Quoted text:
============
The next public plenary of the Conference will be held on Tuesday, 18 February 2014, at 10 a.m.

Statements

Ambassador EVIATAR MANOR of Israel, President of the Conference on Disarmament, provided an update and indicated that there was a possible way forward for work. Following discussions in the plenary meeting last week, on the Non-Paper 1, containing a draft decision for the reestablishment of the Informal Working Group, all comments received by delegations had been reflected in a revised version, entitled Proposed Amendments for Non-Paper 1, which had been circulated yesterday to all delegations by the Secretariat.

The President and the P6 held extensive consultations in the last week to address open issues and items raised in the previous plenary meeting of the Conference.  The President reiterated that he had always believed that work should be done in full transparency, in order to allow as many views as possible to be reflected in the decision-making process of the Conference.

The President was pleased to report that it seemed that all had expressed their support for the principle of re-establishing the Informal Working Group.  While many had supported this approach, some had expressed desire for further discussions on some elements of the proposed informal text, Non-Paper 1.  Yesterday, the Secretariat had been requested to circulate a second non-paper regarding the reestablishment of the mandate of the Informal Working Group for 2014.  This non-paper constituted all proposed amendments received following the previous plenary meeting of the Conference.  It was believed to be necessary to unofficially submit this proposal for consideration and to have a discussion concerning the relevant issues.  They would like to keep things as simple and straight forward as possible.  If all felt that further discussions were required, additional consultations with concerned parties would be launched regarding the Non-Paper, in order to take action in next plenary meetings.  It was hoped that consensus could soon be reached on an agreed text.  Regarding the schedule of activities, significant progress had been made, based on P6 consultations.  Further consultations with regional groups were expected to take place based on a P6 non-paper to be presented soon. 

United Kingdom congratulated the President on the assumption of his role and assured him of the United Kingdom’s full support for his efforts.  The United Kingdom was disappointed that despite best efforts, there had been no choice but to conclude that consensus on a programme of work could not be achieved under the President’s presidency.  It noted the stated willingness of many members to repeat the flexibility shown in the past in the interest of getting the Conference back to work, but for many that flexibility had already reached its limits.  Continued failure to get the Conference back to work could do nothing but erode its credibility and with it, the consensus-based approach that provided the essential fail-safe for preserving national security interests.  The United Kingdom fully understood the needs of all members to preserve those interests, but equally strongly believed that all would have the opportunity to do so, should consensus be reached again on a programme of work identical in essence to the last programme of work adopted by the Conference.  While consensus on a programme of work remained illusive, it supported the reestablishment of the Informal Working Group.  The mandate should remain the same.  There had been no significant change in the context in which we were working, that would require it to change.  Similarly, it saw no reason to amend the decision taken to establish that Group, other than to update it in a purely technical manner.  The United Kingdom looked forward to giving consideration to the outcome of consultation on proposed schedule of activities schedule as early as possible.  In the interest of being transparent, the United Kingdom announced that it would not attend the Conference on the Humanitarian Consequences on the Use of Nuclear Weapons, later this week in Mexico.
============
Data extract:
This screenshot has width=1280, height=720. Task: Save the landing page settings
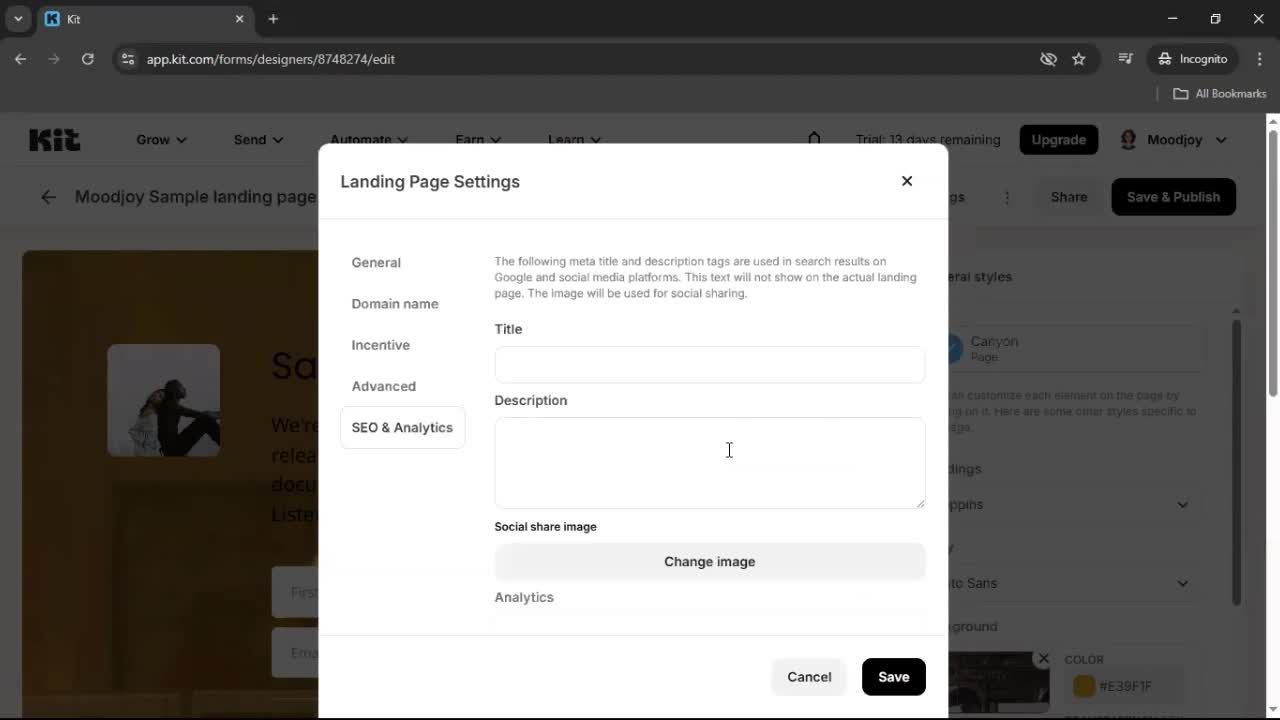[x=893, y=677]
============
Tasks and exercises:
1 – In the Conference on Disarmament text, what conference did the United Kingdom say it would not attend?
2 – Reproduce the passage from the Conference on Disarmament text starting with "Ambassador EVIATAR MANOR" and going on through "process of the Conference.".

Answers to the exercises:
1 – The Conference on the Humanitarian Consequences on the Use of Nuclear Weapons, later this week in Mexico.

2 –
Ambassador EVIATAR MANOR of Israel, President of the Conference on Disarmament, provided an update and indicated that there was a possible way forward for work. Following discussions in the plenary meeting last week, on the Non-Paper 1, containing a draft decision for the reestablishment of the Informal Working Group, all comments received by delegations had been reflected in a revised version, entitled Proposed Amendments for Non-Paper 1, which had been circulated yesterday to all delegations by the Secretariat.

The President and the P6 held extensive consultations in the last week to address open issues and items raised in the previous plenary meeting of the Conference.  The President reiterated that he had always believed that work should be done in full transparency, in order to allow as many views as possible to be reflected in the decision-making process of the Conference.